Por eso, el primer contacto con una obra de José Manuel Darro significa ponerse enfrente de aquello que promueve un desvelamiento de la mirada, ofreciendo todo un itinerario de la intimidad. Pues íntimo es el hecho de ver el interior de la materia -latiendo en sus causas y en sus efectos- y descubrir después que existe una conmovida armonía en el espacio representado. Es el instante de comprobar que la realidad tiene un punto de equilibrio más allá de la pura geometría. Claro está que las verdades del espacio son asunto exclusivo de la geometría, pero el equilibrio también pertenece a la dimensión inasible que se palpa al otro lado de la sensación. Aunque no debe confundirse nunca el equilibrio con el hierático estatismo. Es, como se interrogó Chillida, «¿De dónde sacó el hombre el concepto de lo estable? ¿No es precisamente estabilidad el más antinatural y contrario a la vida de todos los conceptos? ¿No son, por otra parte, el tiempo y el espacio la negación de la estabilidad y la afirmación del cambio?». La clave está en abocetar la sinceridad con el gesto más sencillo que quepa en el hombre sin ningún afán de posesión. Acaso sería necesario apelar a ese estado de quietud que con tanto rigor y claridad defendió Miguel de Molinos en sus escritos cruciales como 'Defensa de la contemplación' y 'Guía espiritual'. Y en ese estado es donde se localiza el tema prioritario de estas obras de José Manuel Darro: lo existente en la naturaleza se revela como un acto primordial de interioridad. Por ende, interesa siempre más lo cualitativo que lo cuantitativo. De ahí que lo que importe sobremanera sea aportar pequeñas muestras de esos signos que constituyen el momento -la temporalidad aprehendida-, para que las formas cobren su propia explicación elemental. Las líneas y los planos en los que se resume su lenguaje adoptan el valor de lo móvil desde su quietud yacente.

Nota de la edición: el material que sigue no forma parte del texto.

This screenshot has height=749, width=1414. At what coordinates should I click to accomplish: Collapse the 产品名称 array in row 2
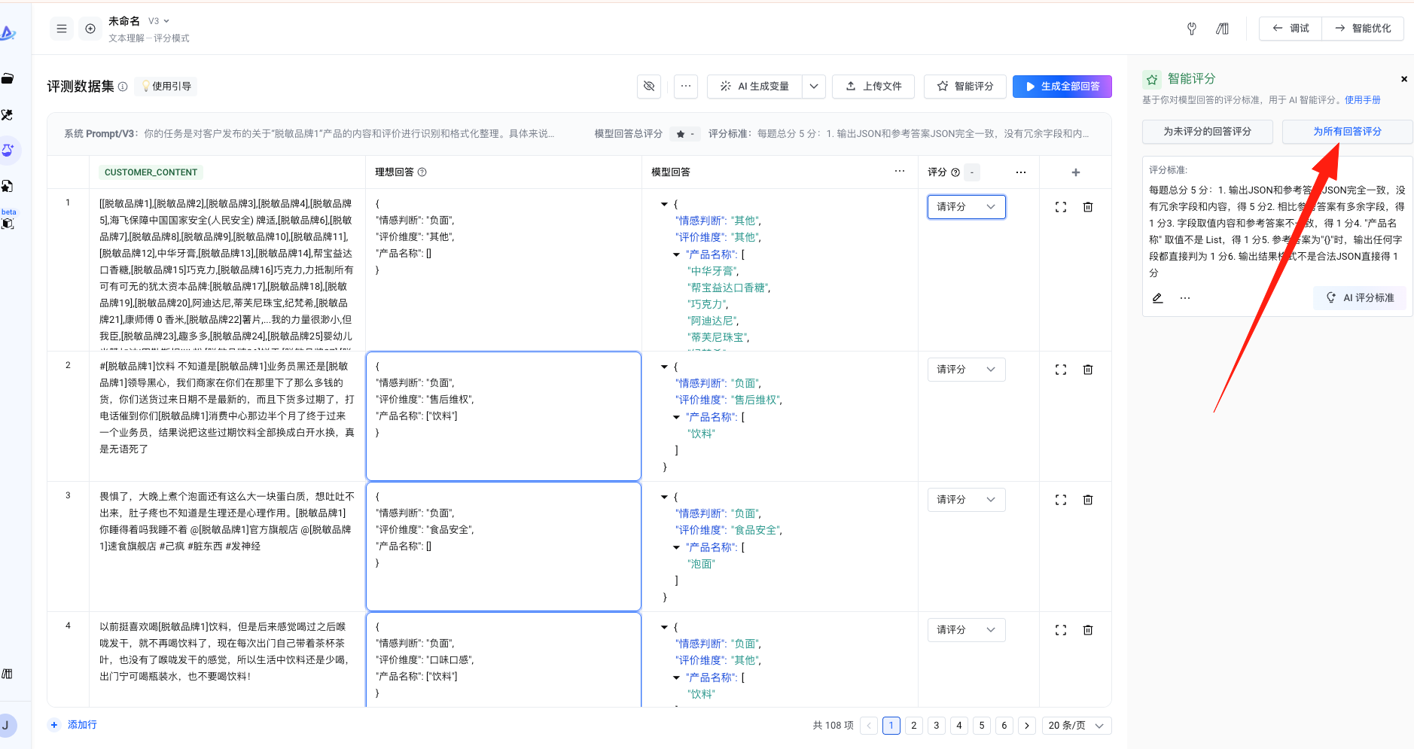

Es como si el artista optara finalmente por intentar darnos pistas muy sencillas con el objeto de hacer toda una arquitectura del espacio. Un espacio al que no le preocupa en absoluto el naturalismo como propiedad identificadora, ignorando los tan socorridos anclajes del mimetismo. Cuanto el espectador consigue aquí es conquistar esa virtud del contenido en donde radica la búsqueda de esa verdad última que el arte ofrece.